In this article, I will guide you through the steps needed to recover your sysadmin access. Let's picture a scenario where your company's SQL Servers have been recently reviewed by external auditors. As part of this review, it was found that on some of your company's SQL Servers, the BUILTIN\Administrators group and logins other than DBAs are members of the sysadmin fixed server role. The auditors suggested following Microsoft's security best practices by removing the BUILTIN\Administrators and logins other than DBAs from the sysadmin fixed server role.
While applying this security best practice on one of your SQL Server, you inadvertently removed your company's DBA group from the sysadmin fixed server role. To recover your sysadmin privileges, you chose to use the SA account, but you discover that SA was disabled on this SQL Server. At this point, you could rebuild the master database or reinstall the SQL Server and attach all the user databases. However, this could take a while, and it doesn’t guarantee that all your logins, users, permissions, and server configurations will be recovered, unless you plan to restore the master database from an old backup. You are now running out of options. What would you do?
There's a method that allows you to gain sysadmin access to your SQL Server. SQL Server 2005 and SQL Server 2008 offer a superior disaster recovery option by letting members of the Local Windows Administrators group to log in with sysadmin access whenever SQL Server is started in single-user mode, also known as "maintenance mode". However, this means that your Windows account will need to be a member of the Local Windows Administrators group.
Restarting SQL Server Using SQL Server Configuration Manager
You can use the SQL Server Configuration Manager tool to start SQL Server in single-user mode. This offers proper controls for the file access and other privileges. To use the Configuration Manager tool to recover your system, follow these steps:
1. Open the Configuration Manager tool.
2. Stop the SQL Server Instance you need to recover
3. Navigate to the "Advanced" tab of the properties of the database engine. In Properties, add ";–m" to the end of the list in the startup parameters.

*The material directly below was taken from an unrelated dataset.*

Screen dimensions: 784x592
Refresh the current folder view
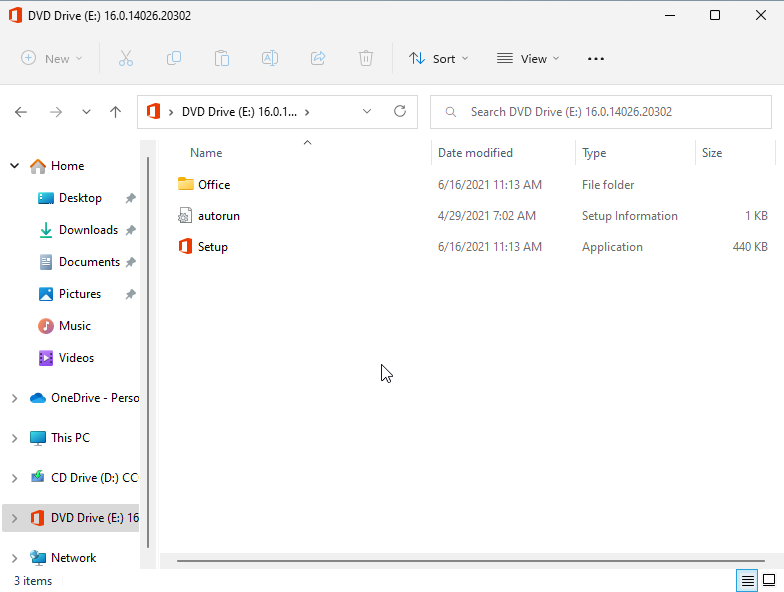point(400,112)
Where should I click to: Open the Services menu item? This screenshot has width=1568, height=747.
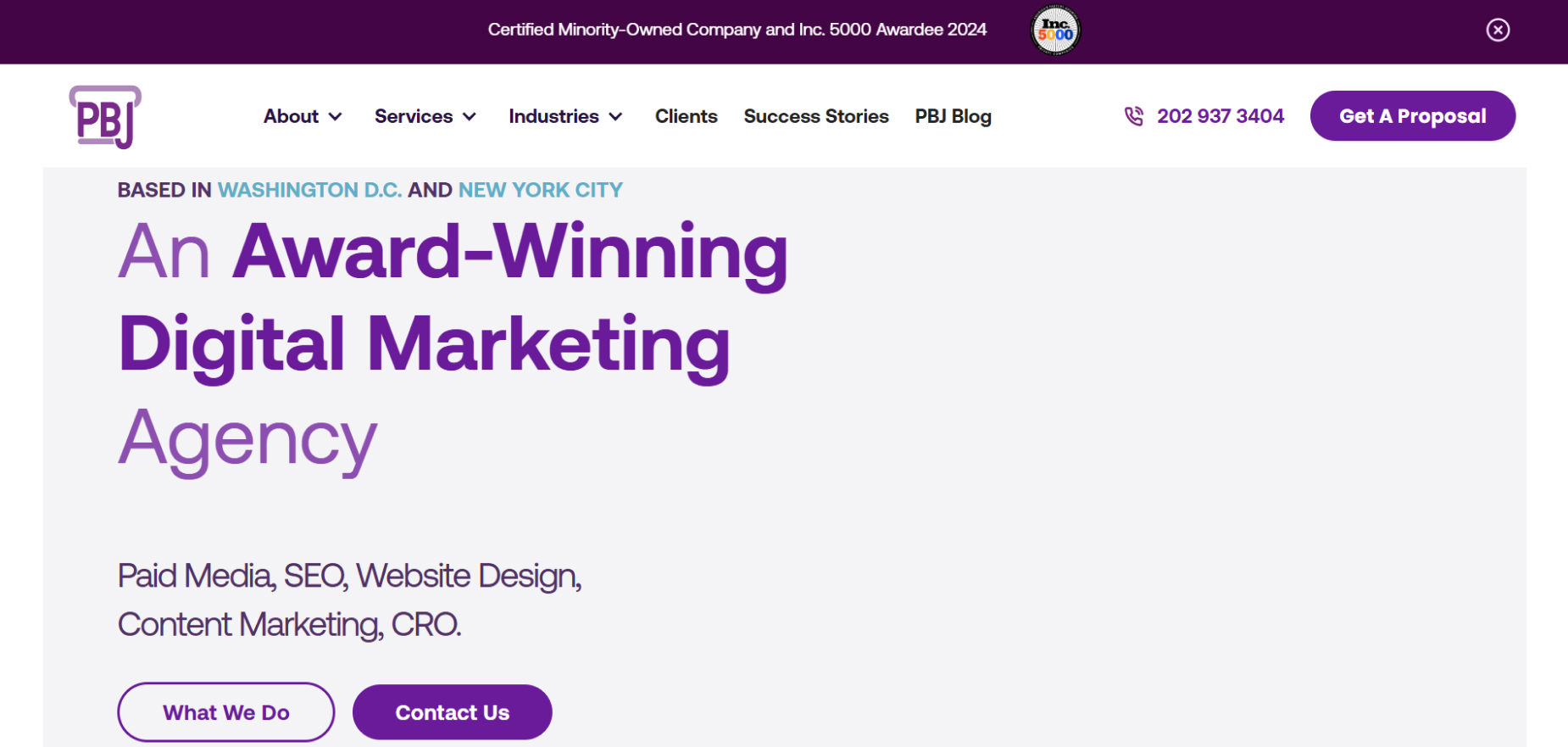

4. Click the "OK" button and restart the SQL Server Instance
NOTE: Ensure there's no space between ";" and "-m". The SQL Server ERRORLOG file will include an entry that says "SQL Server started in single-user mode."
5. Once the SQL Server instance starts in single-user mode, the Windows Administrator account can connect to SQL Server using the sqlcmd utility and Windows authentication. You can use T-SQL commands such as "sp_addsrvrolemember" to add a login to the sysadmin server role.
EXEC sp_addsrvrolemember 'DomainName\DBAGroupName', 'sysadmin';
GO
6. After the sysadmin access is recovered, remove the ";-m" from the startup parameters using the Configuration Manager and restart the SQL Server Instance.
Restarting SQL Server using the SQL Command Line
To use the command prompt to recover your system, follow these steps:
1. Stop SQL Server 2005 using the command, NET STOP MSSQLSERVER
2. Start SQL Server 2005 in Single-User mode using the command:
NET START MSSQLSERVER /m OR SQLServr.Exe –m (or SQLServr.exe –f)
Note: If the Binn folder is not in your path, you’ll need to navigate to the Binn folder.
3. Once the SQL Server service has been started in single user mode or with a minimal configuration, you can now use the SQLCMD command from a command prompt. You can connect to SQL Server with SQLCMD and perform the following operations to add yourself back as a sysadmin.
SQLCMD –S <Server_Name\Instance_Name>
This will log you into SQL Server as a sysadmin .
4. Once you are logged into the SQL Server using SQLCMD, you can add a login to the sysadmin server role with this command.
EXEC sp_addsrvrolemember 'DomainName\DBAGroupName', 'sysadmin';
GO
5. The next step is to stop and start SQL Server services using regular startup options. (remove the –f or –m)
Conclusion
This article demonstrates the process needed to regain your sysadmin access. This procedure should only be used for disaster recovery when no other method to access the system with privileged access (i.e., sysadmin or equivalent) is available.